Frequently Asked Questions
What if I only shoot JPEG, not RAW? Without a RAW file, the strongest form of verification is unavailable. A JPEG-only image cannot be compared against unprocessed sensor data because that data was never preserved. If you shoot JPEG only, consider switching to RAW+JPEG. The storage cost is modest relative to the evidential value. For images already captured as JPEG only, C2PA signing at the point of capture (using cameras with built-in C2PA support, like the Leica M11-P or recent Sony Alpha bodies) provides an alternative chain of custody, but it requires hardware that supports the standard.
Can someone fake a RAW file? It is technically possible to construct a file in a documented RAW format like Adobe DNG. Opening such a file in editing software would not immediately reveal the fabrication. But forensic verification examines the internal data, not just the file wrapper. A fabricated RAW will lack genuine Bayer CFA interpolation artifacts, authentic PRNU noise patterns, and plausible sensor noise distributions. These characteristics are byproducts of physical light capture and are extremely difficult to simulate convincingly enough to pass multi-factor forensic analysis.

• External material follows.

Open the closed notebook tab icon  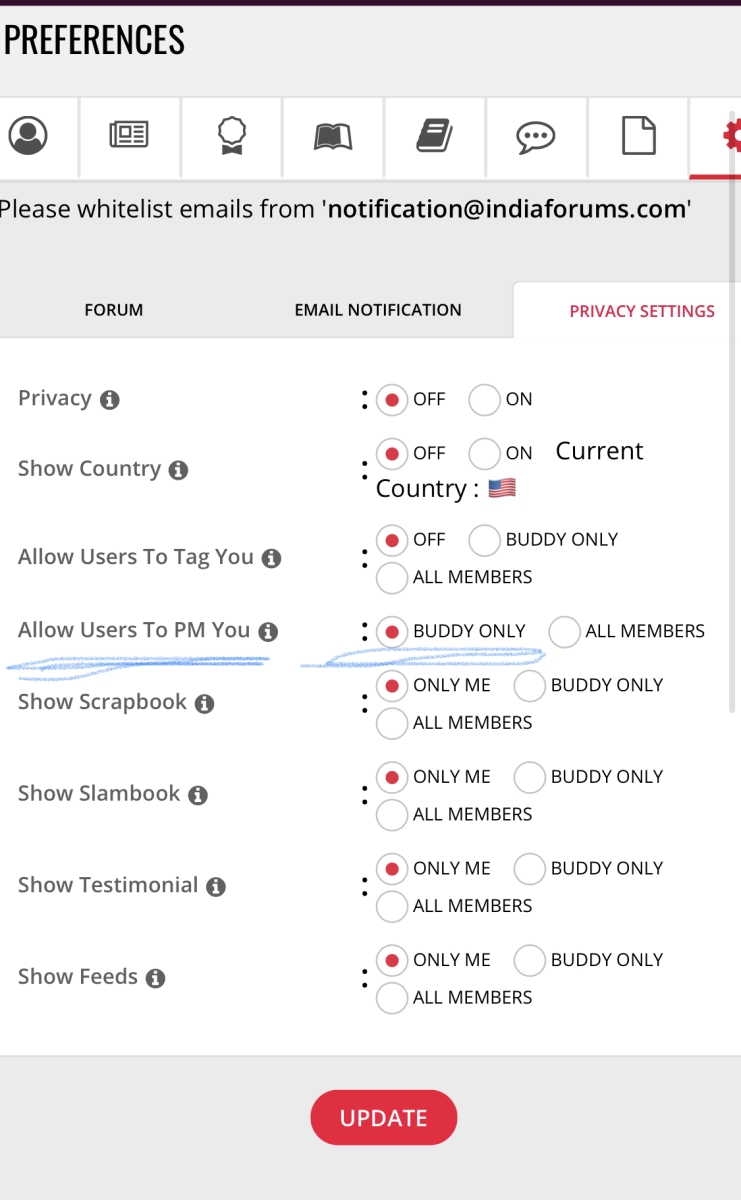click(x=434, y=135)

Does verification work with smartphone photos? Yes. Smartphones produce files with sensor data, EXIF metadata, and noise characteristics just as traditional cameras do. Some smartphones shoot in RAW formats (Apple ProRAW, Samsung Expert RAW), which enables full RAW-to-JPEG verification. For smartphones that output only HEIC or JPEG, verification options are more limited, but metadata analysis and recapture detection still apply.
How long does verification take? Automated verification through platforms like Lumethic typically completes in under a minute. The process is computationally intensive (it runs multiple independent forensic checks in parallel) but is designed for practical use within an export or submission workflow. Batch processing through an API takes proportionally longer depending on volume.
What happens to my RAW file after verification? On Lumethic's platform, the RAW file is used for analysis and then deleted. It is never stored permanently on Lumethic's servers. This is a deliberate design decision. The RAW file is the photographer's most sensitive asset, containing the full unprocessed capture, and any system that handles it must do so responsibly. The verification results and cryptographic hashes are preserved in the C2PA manifest, but the RAW data itself is not retained.
Do I need to verify every photo I take? No. Verification is most valuable for images where authenticity may be questioned or where proof of authenticity adds tangible value. Contest entries, editorial submissions, stock uploads, legal and insurance documentation, and client deliveries in sensitive contexts are all strong candidates. For personal or casual use, verification is optional. The free tier on Lumethic includes five verifications per month, which is typically enough to cover a photographer's highest-value outputs.